**DATA SHOWN:**
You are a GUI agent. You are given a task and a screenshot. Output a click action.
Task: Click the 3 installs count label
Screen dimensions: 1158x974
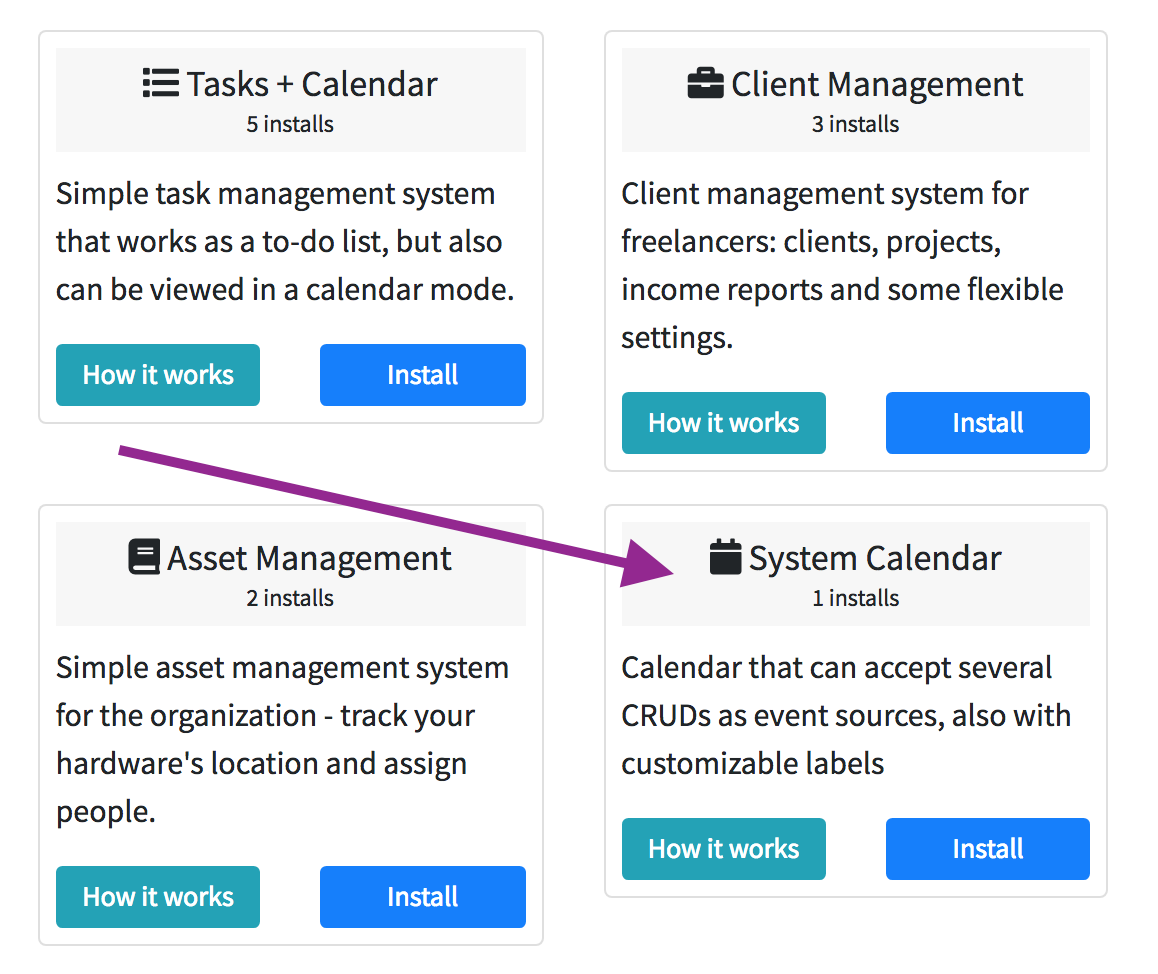pos(855,125)
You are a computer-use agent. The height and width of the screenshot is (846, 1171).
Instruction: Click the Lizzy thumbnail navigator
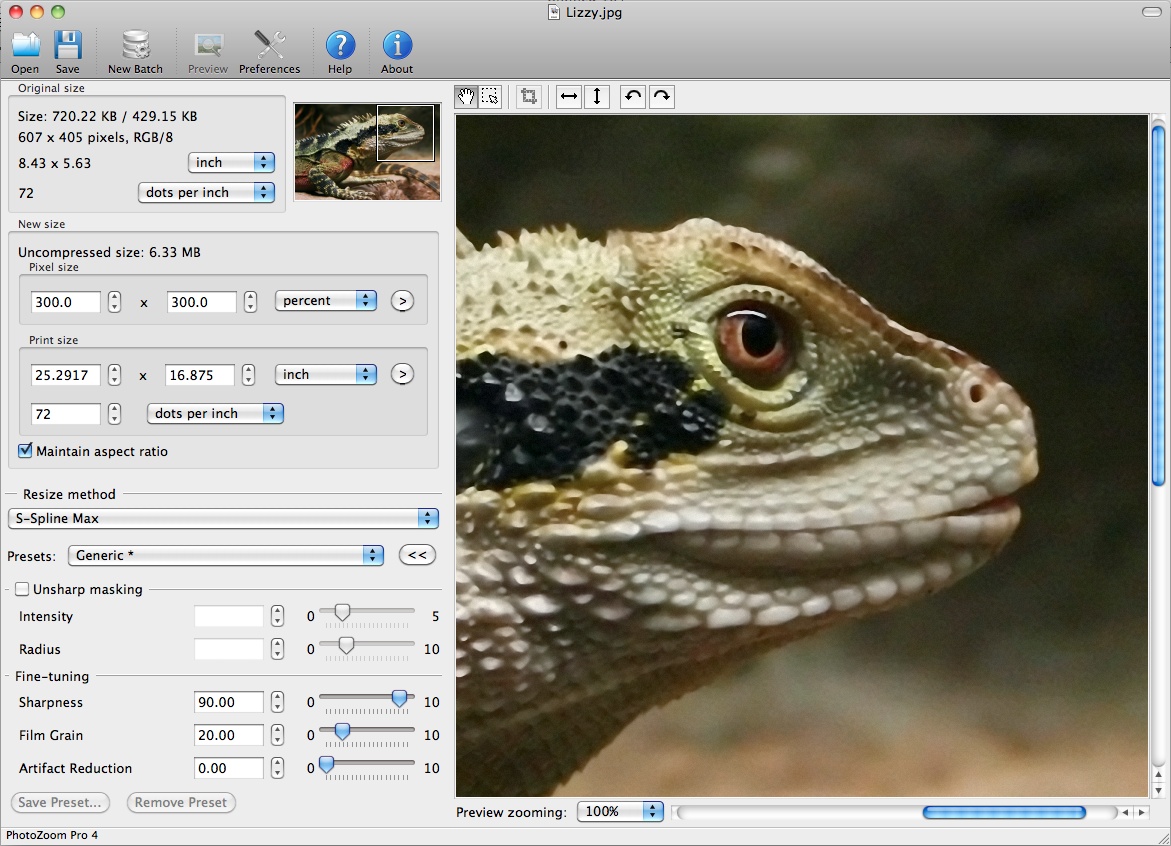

**DIRECTIONS:** How many of the lines above include the word "screenshot"? State that number and nothing else.

**SOLUTION TO THE PROBLEM:** 2